======== Records shown ========

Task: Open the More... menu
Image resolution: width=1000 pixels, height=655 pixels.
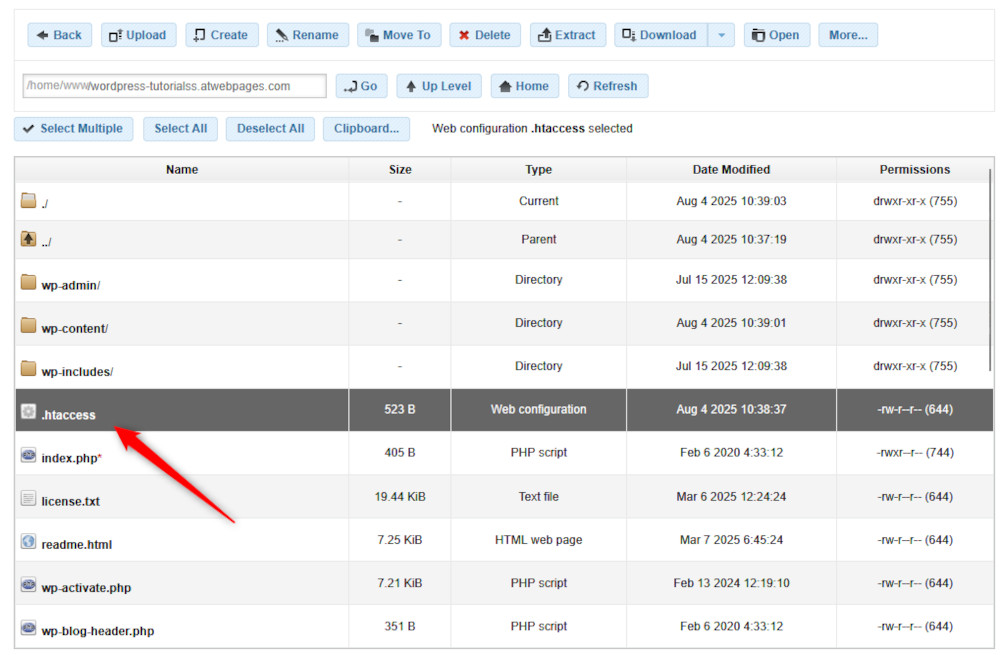Action: click(x=847, y=34)
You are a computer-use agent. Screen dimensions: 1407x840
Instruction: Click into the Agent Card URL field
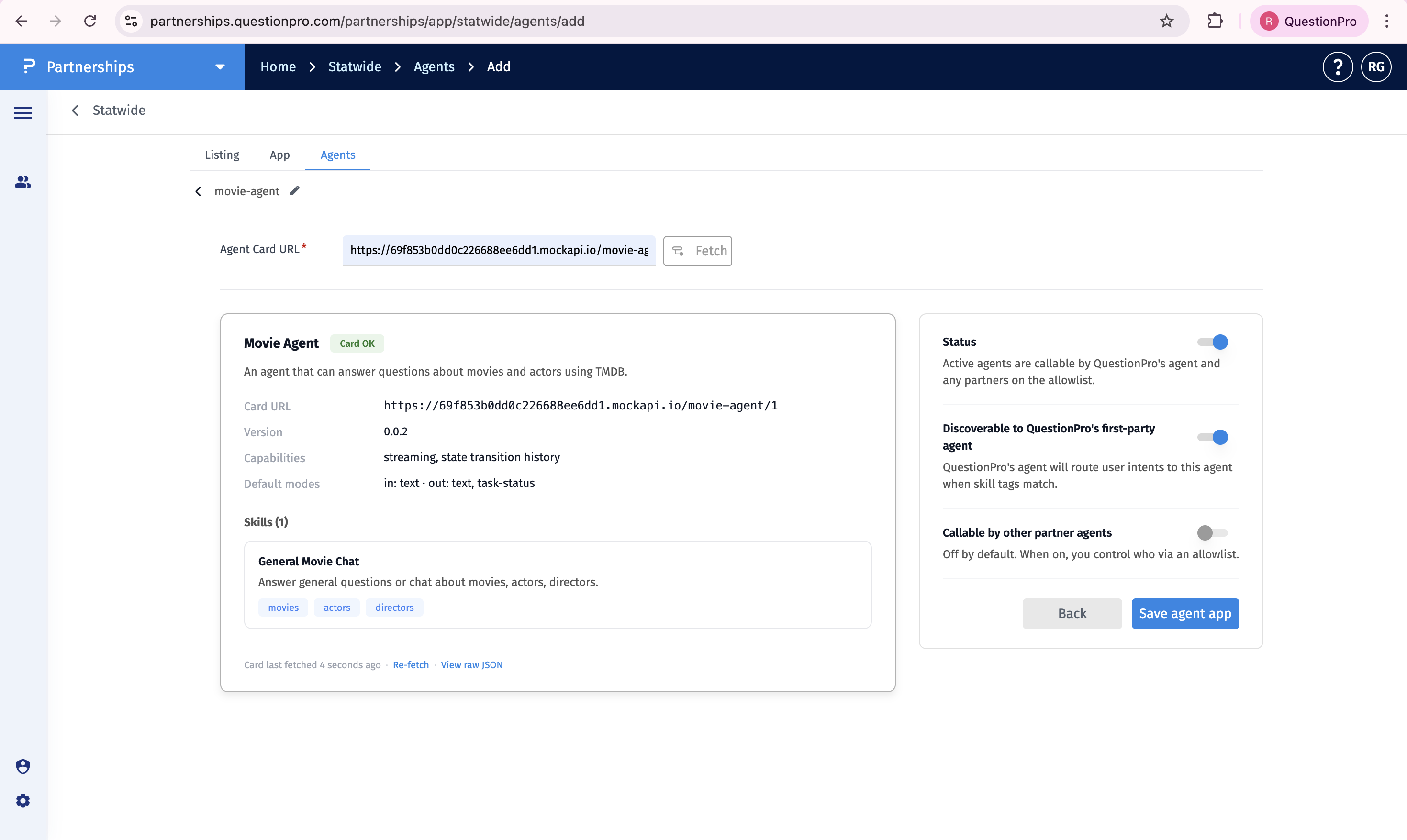click(499, 250)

========

◆ **What to work on**: Print the material above exactly as it appears, but not its pictures.

◆ **Result**:
Task: Open the More... menu
Image resolution: width=1000 pixels, height=655 pixels.
Action: click(x=847, y=34)
You are a computer-use agent. Screen dimensions: 1407x840
Instruction: Click into the Agent Card URL field
click(499, 250)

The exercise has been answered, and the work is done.